図8は、本発明の第3の実施形態におけるコンプライアンス部近傍の構成を示す要部断面図である。この第3の実施形態においては、保持板45から可撓シート44側および保護板14側に向けて突起58(本発明における導通材に相当)が突設されている点が、上記第1の実施形態と異なっている。突起58としては、例えば、保持板45のコンプライアンス開口48の開口周縁に形成されたバリ等を利用することができる。この突起58が、可撓シート44および保護板14と接触することで、可撓シート44が導通性を有するものであれば、当該可撓シート44、保持板45、および保護板14が相互に導通され、これらの各部材が同電位に調整される。これにより、可撓シート44の変位が静電力によって阻害されることが防止される。また、この構成では、可撓シート44と保持板45とを接合する接着剤43、および、保持板45と保護板14とを接合する接着剤55は、導電性を有するものでなくてもよい。
さらに、可撓シート44側の突起58が、当該可撓シート44を貫通して共通液室41内のインクと接触する構成とすることで、可撓シート44が導電性を有さないものであっても、当該可撓シート44の帯電を防止することができる。すなわち、インク流路内のインクが帯電した場合においても、電荷が突起58、保持板45、および保護板14を通じて接地線Gに逃されるので、可撓シート44が帯電することが防止される。このため、本実施形態においても、可撓シート44の変位が静電力によって阻害されることが防止される。また、第2の実施形態と同様に、可撓シート44は導電性のものでなくてもよいため、汎用性がより高い。その他の構成については、第1の実施形態と同様である。
さらに、連通板31が、ステンレス鋼等の導電性を有する材料からなる構成を採用することも可能である。この場合、この連通板31が、例えば、保持板45もしくは上記の導線57を介して保護板14と導通されることにより、共通液室41よりも上流側のインク流路を通過する際にインクが帯電したとしても、その電荷が、連通板31および保護板14等を通じて逃される。その結果、可撓シート44が導電性を有さないものであっても当該可撓シート44が帯電することが抑制されるので、可撓シート44の変位が静電力によって阻害されることが防止される。

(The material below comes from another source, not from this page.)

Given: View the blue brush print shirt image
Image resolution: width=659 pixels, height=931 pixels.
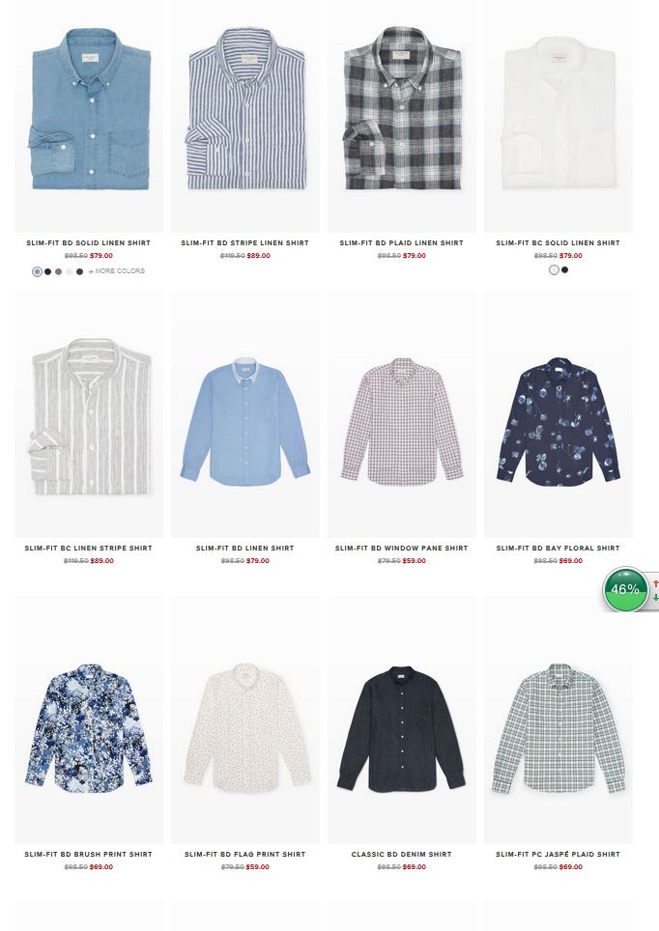Looking at the screenshot, I should point(89,719).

なお、インクとしては、インク流路との摩擦による帯電を防止する観点から、できるだけ導電性が低いものを使用することが望ましい。また、ノズル40から吐出されたインク滴が、飛翔中に空気との摩擦により帯電することを防止する観点から、脱気処理が施されたインクを使用することもできる。

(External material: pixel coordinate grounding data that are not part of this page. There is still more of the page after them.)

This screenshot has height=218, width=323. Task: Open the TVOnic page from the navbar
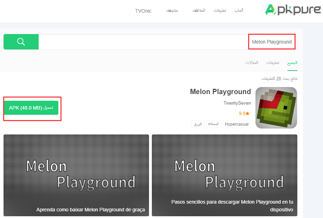coord(143,11)
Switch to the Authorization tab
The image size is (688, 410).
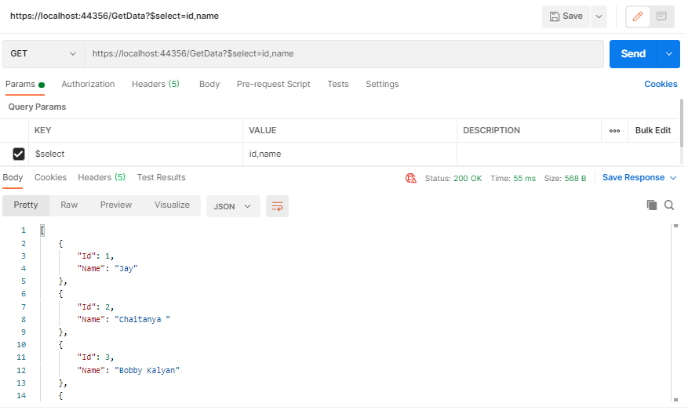pyautogui.click(x=88, y=84)
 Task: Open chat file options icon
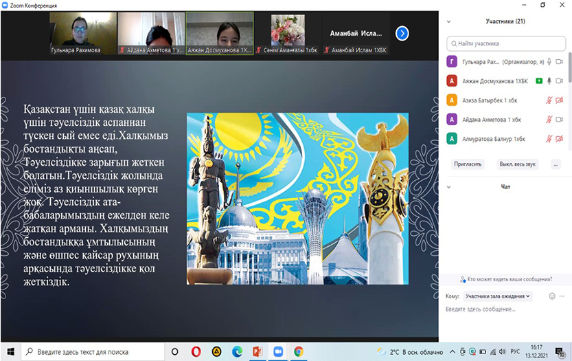point(564,296)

そして、以上では、液体吐出ヘッドの一種であるインクジェット式記録ヘッド3(記録ヘッド3)を例に挙げて説明したが、本発明は、可撓シートを有するコンプライアンス部を備えた他の液体吐出ヘッドにも適用することができる。例えば、液晶ディスプレイ等のカラーフィルターの製造に用いられる色材吐出ヘッド、有機EL(Electro Luminescence)ディスプレイ、FED(面発光ディスプレイ)等の電極形成に用いられる電極材吐出ヘッド、バイオチップ(生物化学素子)の製造に用いられる生体有機物吐出ヘッド等を複数備える液体吐出ヘッド、および、これを備える液体吐出装置にも本発明を適用することができる。

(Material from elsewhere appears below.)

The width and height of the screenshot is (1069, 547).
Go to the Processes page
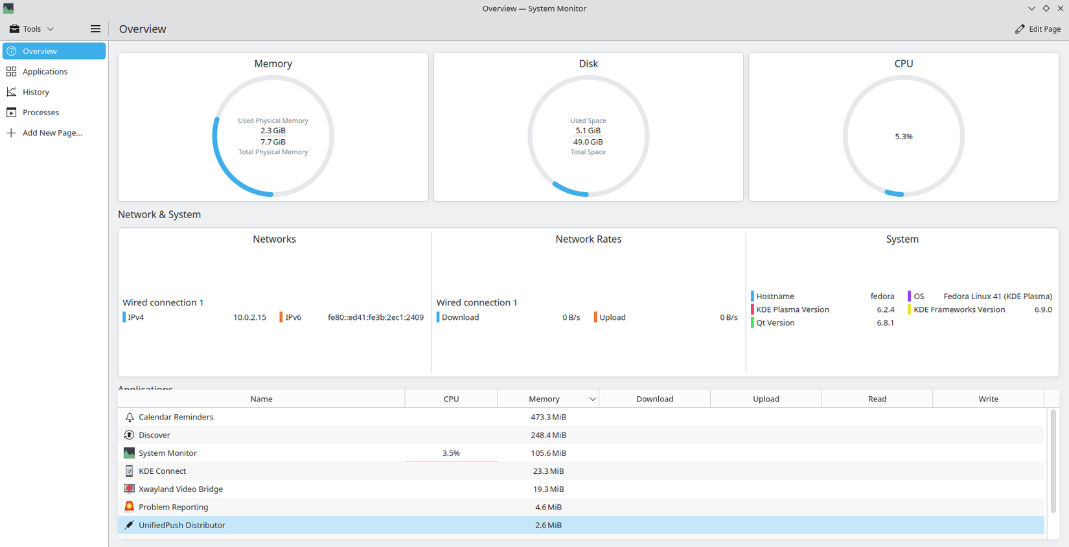click(x=40, y=112)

1…プリンター,3…記録ヘッド,4…ヘッドユニット,8…ヘッド固定基板,11…払拭部材,12…単位ヘッド,13…流路構造体,14…保護板,15…底面部,16…側壁部,17…貫通口,24…連通口,25…供給口,30…ノズルプレート,31…連通板,32…アクチュエーターユニット,32a…圧力室形成基板,32b…圧電素子,32c…封止板,34…コンプライアンス基板,40…ノズル,41…共通液室,42…ノズル列,43…接着剤,44…可撓シート,45…保持板,46…開口部,47…コンプライアンス空間,48…コンプライアンス開口,49…大気連通路,50…大気開放口,55…接着剤,56…突起,57…導通材

Claims (12)

  1. ノズルから吐出するための液体が導入される共通液室、
    前記共通液室の一部を封止する可撓シートと、
    前記可撓シートとの間に、当該可撓シートの変位を許容する空間を形成して配置される保護板と、
    を備え、
    前記可撓シートと前記保護板とが同電位に調整されたことを特徴とする液体吐出ヘッド。
  2. 前記保護板は、導電性を有し、前記共通液室内の液体と電気的に接続されていることを特徴とする請求項1に記載の液体吐出ヘッド。
  3. 前記可撓シートは、導電性を有することを特徴とする請求項1または請求項2に記載の液体吐出ヘッド。
  4. 前記可撓シートおよび前記保護板は、接地されていることを特徴とする請求項1から請求項3の何れか一項に記載の液体吐出ヘッド。
  5. 前記可撓シートと前記保護板とは、金属板を介して接合され、
    前記可撓シートと前記金属板との間、および、前記金属板と前記保護板との間は、それぞれ導電性を有する接着剤により接合されたことを特徴とする請求項1から請求項4の何れか一項に記載の液体吐出ヘッド。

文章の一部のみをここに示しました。